[Selection start]
Massively Multithreaded OpenCog
Speculative Notes on Refactoring OpenCog's Core to Better Exploit Multicore and Hardware Multithreading
(Ben Goertzel, October 20, 2013)
This speculative note outlines one, fairly conjectural direction for refactoring the OpenCog Atomspace to make it more efficient. The focus is on achieving better exploitation of multicore systems and hardware multithreading – e.g. making an Atomspace that would run very effectively on hardware like the Intel Xeon Phi coprocessor, or the (Cray) YarcData supercomputer. However, the proposed modifications would, it is conjectured, also result in a more efficient Atomspace in the single-core, single-hardware-thread scenario.
At the moment this is a quite hypothetical proposal posted to spur discussion.
Two key ingredients referenced here are:
- Qthreads, a library for massive multithreaded software, which runs both on the (massively hardware multithreaded) Cray XMT and on standard commodity architectures (utilizing pthreads)
- MTGL, Multi-Threaded Graph Library, which is implemented using qthreads
In researching these ideas, some study was also put into GraphCT, an alternative to MTGL.
[Selection end]
[Provided data start]
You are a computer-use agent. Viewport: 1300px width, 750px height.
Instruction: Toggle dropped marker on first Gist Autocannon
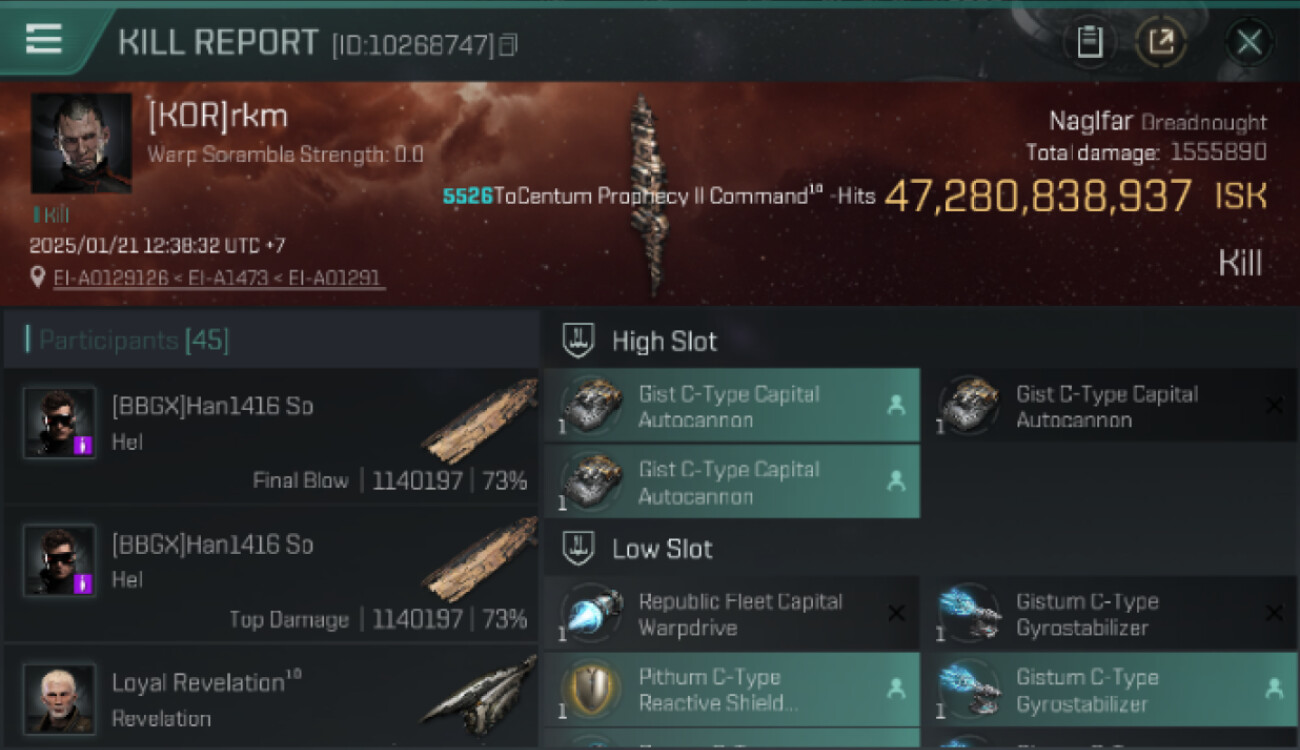tap(895, 405)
[Provided data end]
→ **Description of the task**: Can you reproduce the OpenCog multithreading note verbatim between "Two key ingredients" and "architectures (utilizing pthreads)", inclusive? Rely only on the OpenCog multithreading note, not on the listing.

→ **Result**:
Two key ingredients referenced here are:
- Qthreads, a library for massive multithreaded software, which runs both on the (massively hardware multithreaded) Cray XMT and on standard commodity architectures (utilizing pthreads)